**Problem:**
I would like the entries transcribed word for word, please, with the pictures removed.

**Excerpted data:**
-------------------------
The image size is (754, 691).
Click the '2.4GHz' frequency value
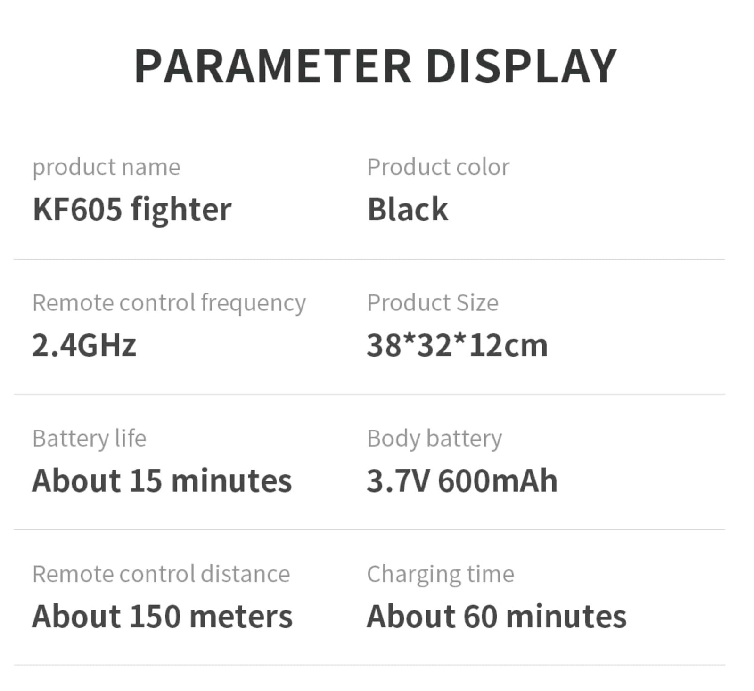click(x=84, y=345)
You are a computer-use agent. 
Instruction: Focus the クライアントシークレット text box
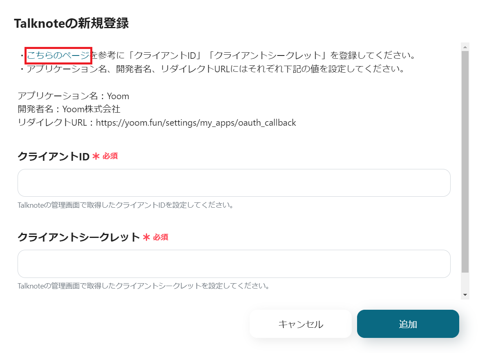234,264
-------------------------
**Exercise output:**
The image size is (754, 691).
Click the '2.4GHz' frequency value
click(x=84, y=345)
You are a computer-use agent. 
Instruction: Focus the クライアントシークレット text box
234,264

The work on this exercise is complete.